About the job
About SewerAI Corporation
SewerAI is revolutionizing the management of underground infrastructure through our innovative AI-driven inspection and risk assessment platform. We empower contractors, engineering firms, and utility companies to derive actionable insights from sewer inspection data, dramatically reducing the time spent on manual video analysis from hours to mere minutes. Following a remarkable doubling of our customer base in the last year, we are poised for an exciting growth trajectory.
About the Role
We are seeking a Senior Data Scientist to join our AI team, specializing in applied machine learning for sewer infrastructure. In this pivotal role, you will develop advanced anomaly detection systems, time series forecasting models, and predictive analytics to assist utilities in anticipating and mitigating infrastructure failures.

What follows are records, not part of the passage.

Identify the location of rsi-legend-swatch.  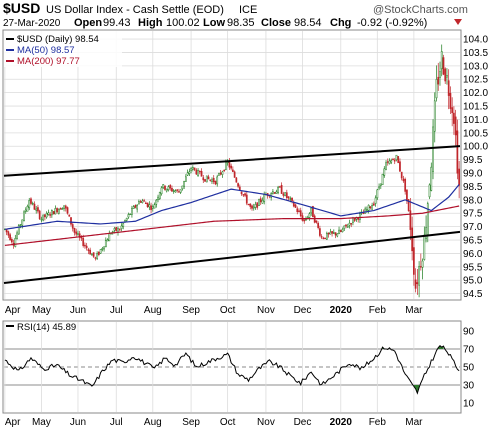
(10, 326).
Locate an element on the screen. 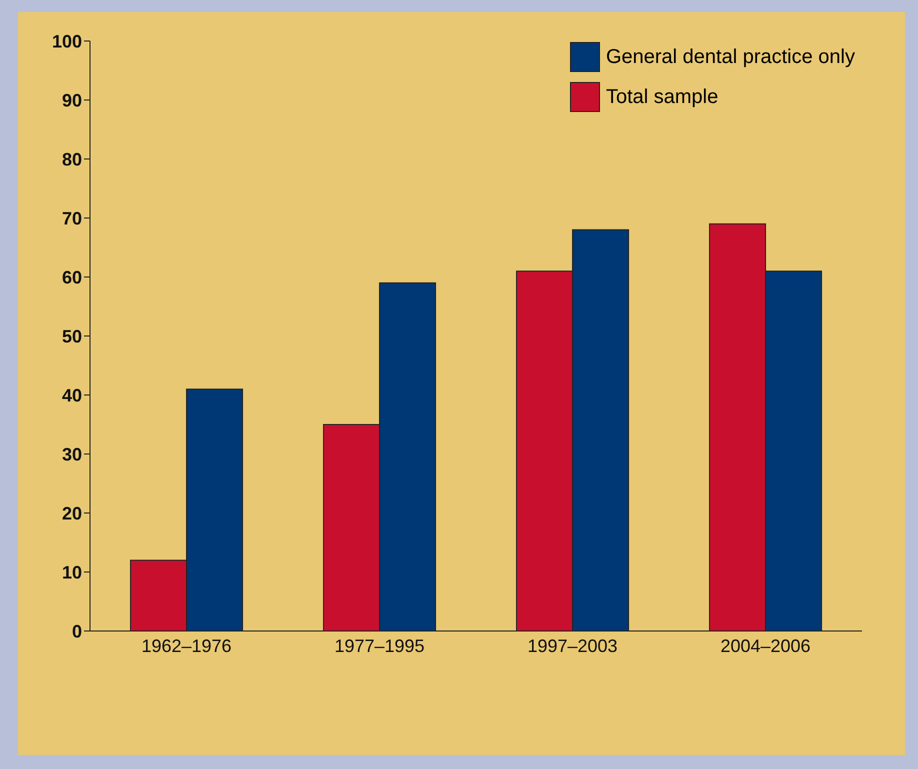 The image size is (918, 769). legend-label: General dental practice only is located at coordinates (730, 57).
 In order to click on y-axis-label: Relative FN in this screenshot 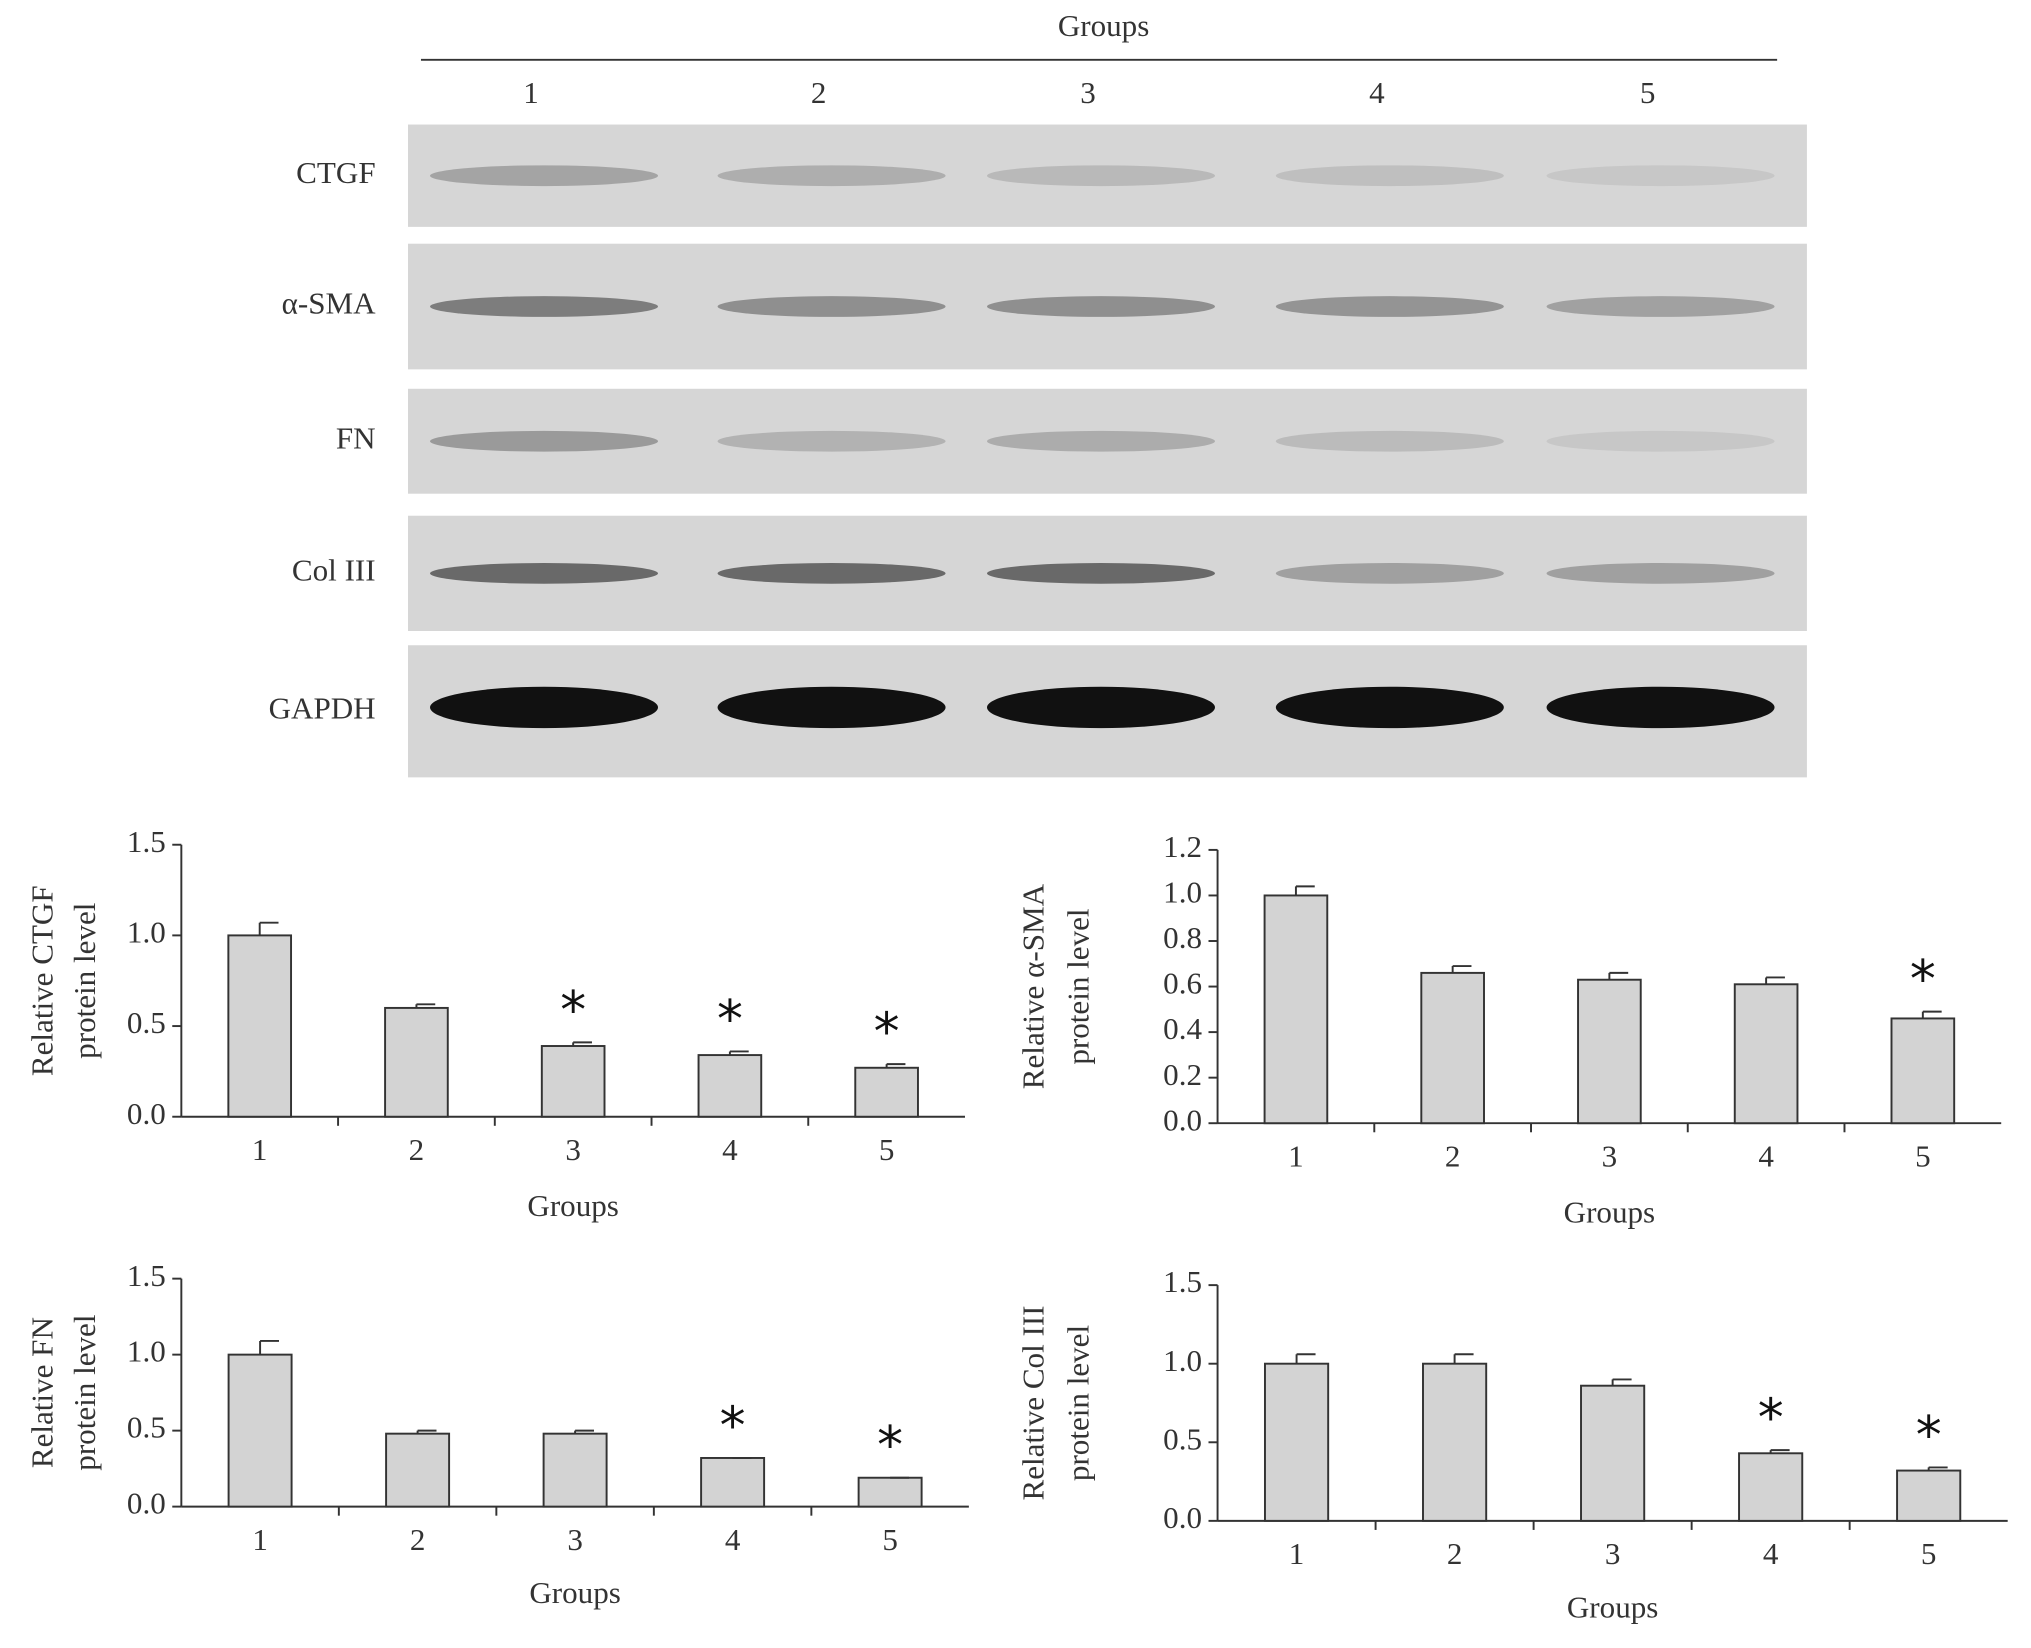, I will do `click(42, 1392)`.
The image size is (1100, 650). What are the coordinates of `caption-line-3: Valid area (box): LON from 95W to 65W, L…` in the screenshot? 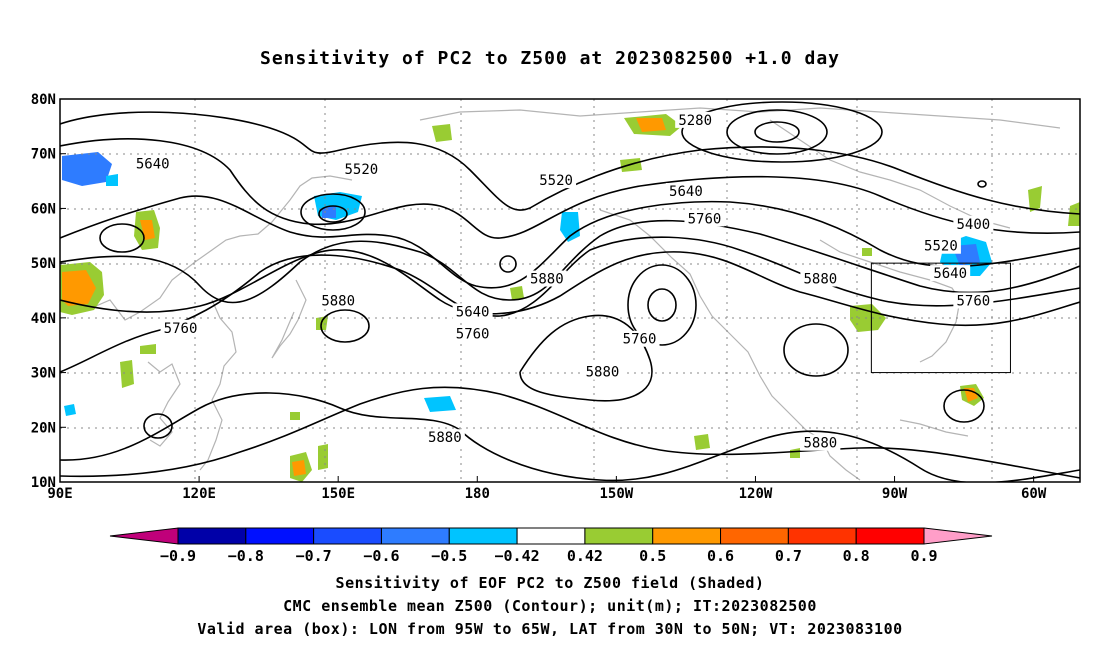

Collaboration with our engineering and data teams will be essential as you construct machine learning systems that analyze sensor data, detect anomalies, and provide actionable insights to our clientele.
What You'll Work On
Anomaly Detection — Create models to spot unusual patterns and potential problems in sewer infrastructure data.
Time Series Forecasting — Develop predictive models for maintenance scheduling and assessing infrastructure health.
ML Model Development — Design, train, and refine machine learning models tailored for sewer-specific applications.
Data Analysis & Pipelines — Construct pipelines for large-scale processing and analysis of infrastructure data.
Dashboards & Reporting — Generate visualizations and reports in Hex to present insights to stakeholders.
Required Technical Skills
Python — Proficient experience with pandas, scikit-learn, and statistical analysis techniques.
Deep Learning Frameworks — Experience with PyTorch or TensorFlow for complex modeling tasks.
SQL — Capable of executing complex queries, including window functions and analytical queries.
Time Series Analysis — Expertise in forecasting techniques, trend analysis, handling seasonality, and signal processing.
Anomaly Detection — Familiarity with statistical and machine learning-based anomaly detection methodologies.
Data Stack — Familiarity with tools like Hex, dbt, and ClickHouse.